#### [Problem requirements]
Print each of the stored items below line for line without any changes, and leave the pictures out.

[Stored items]
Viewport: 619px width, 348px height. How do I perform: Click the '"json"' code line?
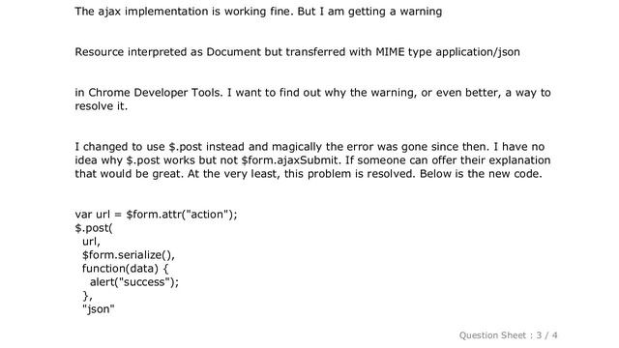click(99, 309)
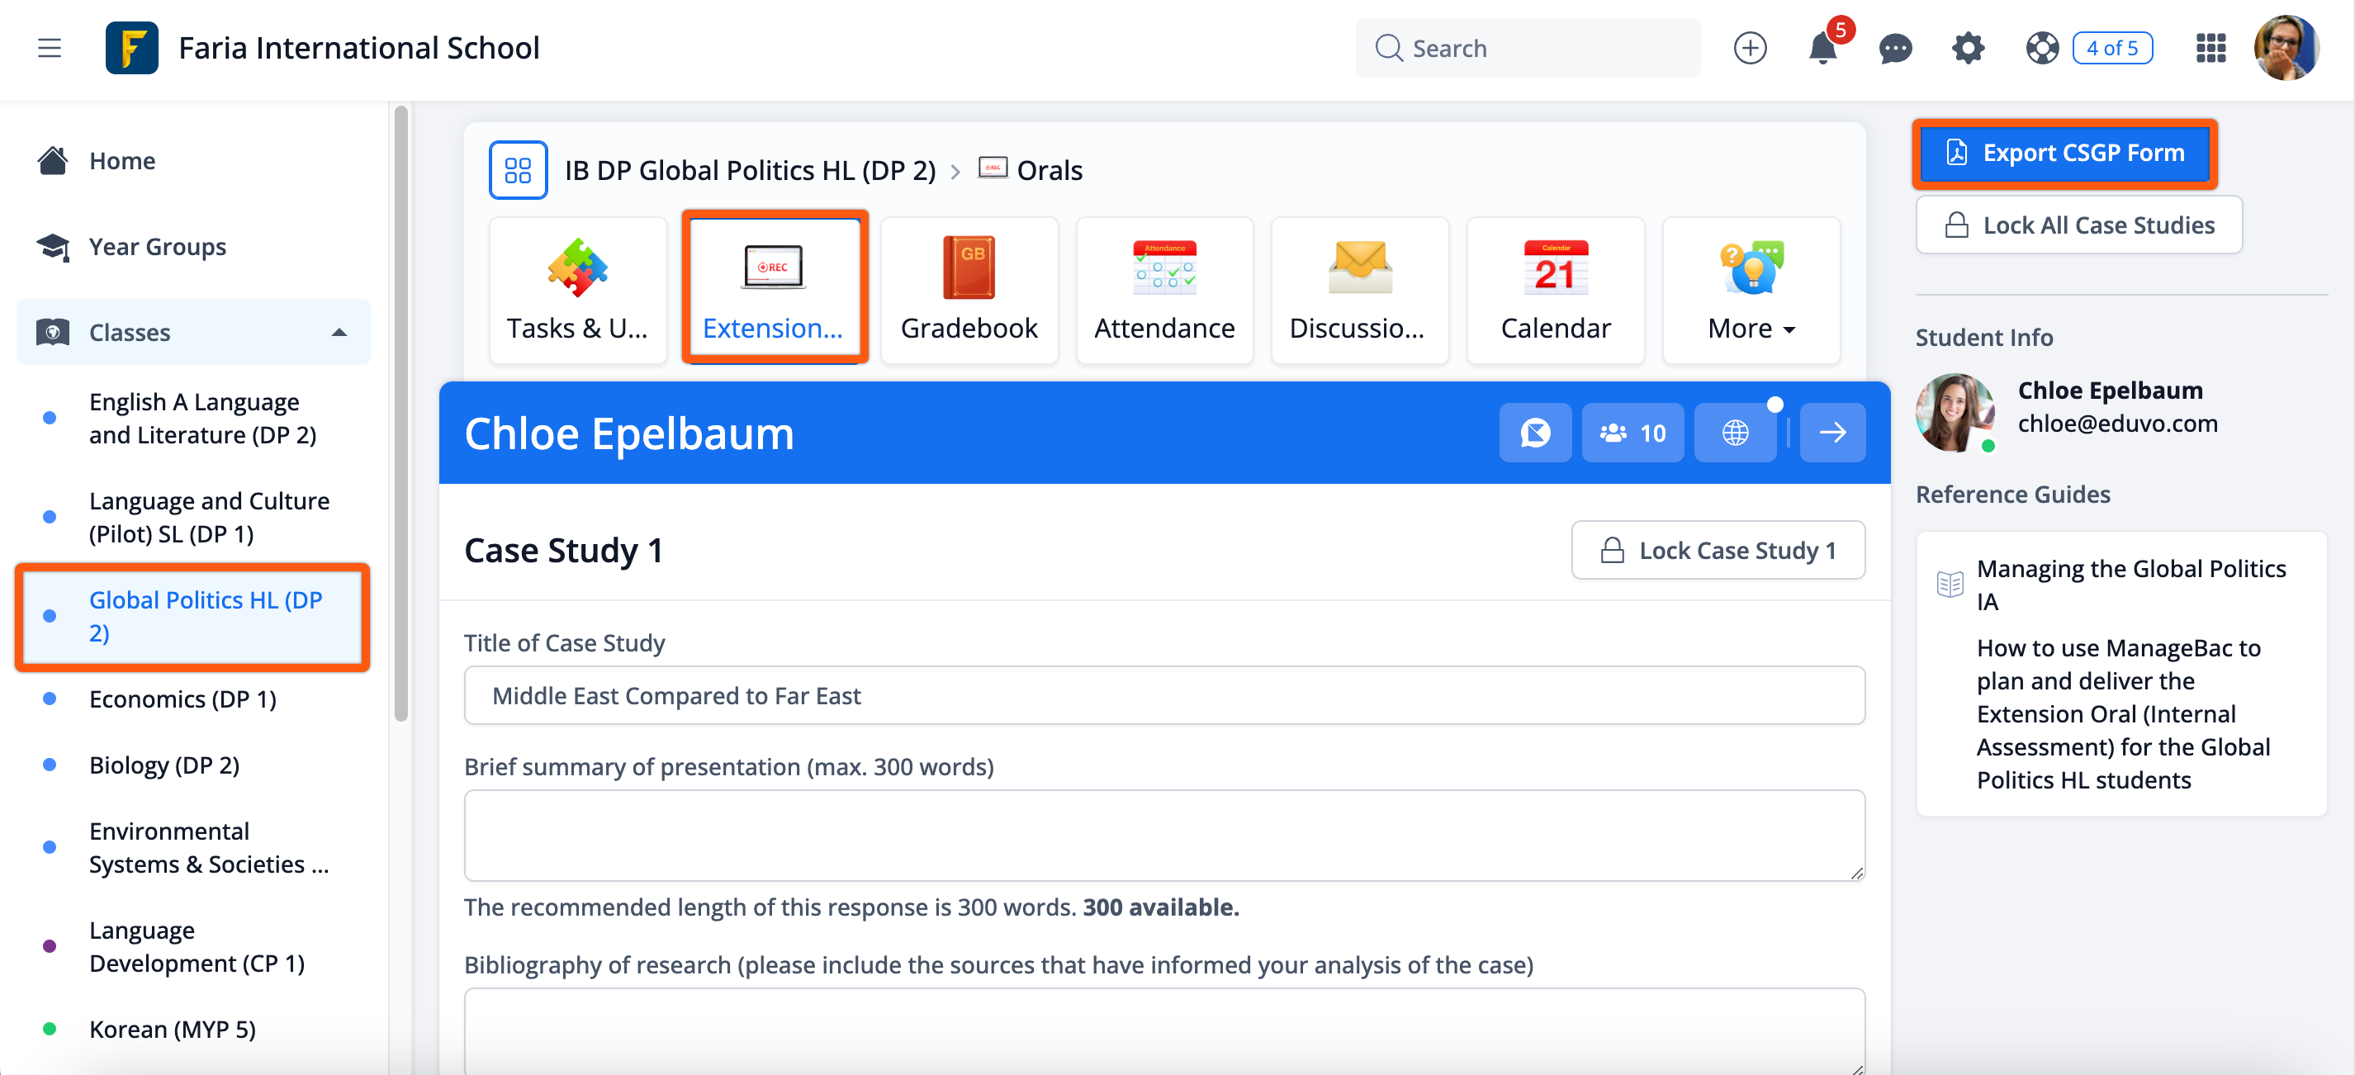Open the Attendance tab
The height and width of the screenshot is (1075, 2355).
(x=1164, y=291)
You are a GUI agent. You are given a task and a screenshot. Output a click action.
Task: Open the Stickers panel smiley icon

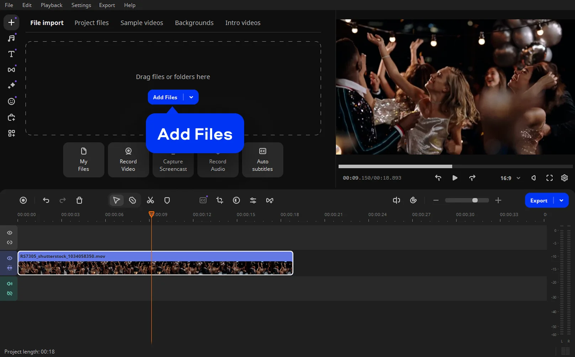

#### [Solution to this problem]
Viewport: 619px width, 348px height. How do I perform: Click the '"json"' code line?
click(99, 309)
Open the Attendance tab
The height and width of the screenshot is (1075, 2355).
(x=1164, y=291)
You are a GUI agent. You are given a task and a screenshot. Output a click action.
Task: Open the Stickers panel smiley icon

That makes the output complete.